Monday 28 September 2009

Gold is Where You Find It (1938)

Director: Michael Curtiz
Stars: George Brent, Olivia de Havilland, Claude Rains and Margaret Lindsay
Having just watched a Michael Curtiz film that didn't really engage, the odds of seeing another one are slim, Curtiz being one of the most reliable workhorses Hollywood ever had. This one is a much more lavish affair than Stolen Holiday, made in Technicolor for a start, even though it's 1938. It hasn't aged too well technically, because the colour process makes it seem a little blurry and the dialogue is a little too easily lost in the mix. The opening narrative segment doesn't help either, being helpful but done in an old school rapid fire newsreel style. It points out that while we're in California seeking gold, we're not in the gold rush of 1849 but the later days of 1877, when it's done by companies with serious machinery.

What we're watching is a Californian conflict. One on side are these important companies with their power and influence, who hollow out the mountains above Sacramento with their high powered hoses to extract the gold within. On the other are the farmers who own the wheat fields below those mountains, who are on the receiving end of the deluge of water and muck from the gold companies above that pollute their wells and wash out their fields. Spanning the two worlds is newcomer Jared Whitney.

He's come to California to be a mining superintendent at the Golden Moon Mine at Tenspot, mushroom mining town above the quiet Sacramento Valley. He ends up tied up with the Ferris family who run a large ranch in that very valley. He meets them by saving young drunken idiot Lance Ferris from doing something dumb in a bar, but stays with them because he falls for Lance's younger sister Serena, also known as Sprat. Needless to say, this doesn't make her father happy, Col Chris Ferris, who is one of the most respected farmers in California and their voice in society.

Whitney is George Brent, who heads a pretty impressive cast. While I've seen him later than this, I don't think I've ever seen him in colour before and it looks wrong somehow. He was from a different era, the black and white era and he doesn't look right outside of it; even though his final film, the aptly titled Born Again, was released in 1978, that was a full 22 years after his previous one. He holds his own here, being an able and experienced lead and a very well spoken one. However it doesn't help that he was 39 and his romantic interest here was 22 and playing 17. Maybe Errol Flynn would have been more appropriate, especially given his connection to many of the cast.

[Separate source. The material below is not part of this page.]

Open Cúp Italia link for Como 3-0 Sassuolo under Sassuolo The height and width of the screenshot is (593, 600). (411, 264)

That romantic interest is Olivia de Havilland, who looks as at home in colour as Brent doesn't, probably because she appeared in what seems like every great early Technicolor film Hollywood made. She went from this to The Adventures of Robin Hood and a year later she'd make both The Private Lives of Elizabeth and Essex and, of course, Gone with the Wind. She's one of the best things about this film, not just a capable love interest but a forward thinker too, a society lady and a working woman. She gets plenty of screen time and she makes the most of it. Sprat Ferris is so much better a role than Melanie Wilkes that it's almost unreal.

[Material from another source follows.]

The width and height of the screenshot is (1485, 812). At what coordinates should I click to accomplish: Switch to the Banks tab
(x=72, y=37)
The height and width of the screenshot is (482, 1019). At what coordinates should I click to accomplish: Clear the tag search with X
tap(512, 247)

There's a serious cast to back them up. Col Ferris is Claude Rains, looking as old as I've ever seen him in silver hair and Technicolor. His voice of authority over the farming community is powerful; he's precisely who we'd choose to represent us if we were farmers facing ruin. His family is entirely recognisable. Son Lance is Tim Holt, still new here but with only a year to go to Stagecoach. His brother Ralph is John Litel and his wife Rosanne is Margaret Lindsay, who also seems a little strange in colour too but its just another facet to her appeal, to go with her instantly recognisable and melodious voice.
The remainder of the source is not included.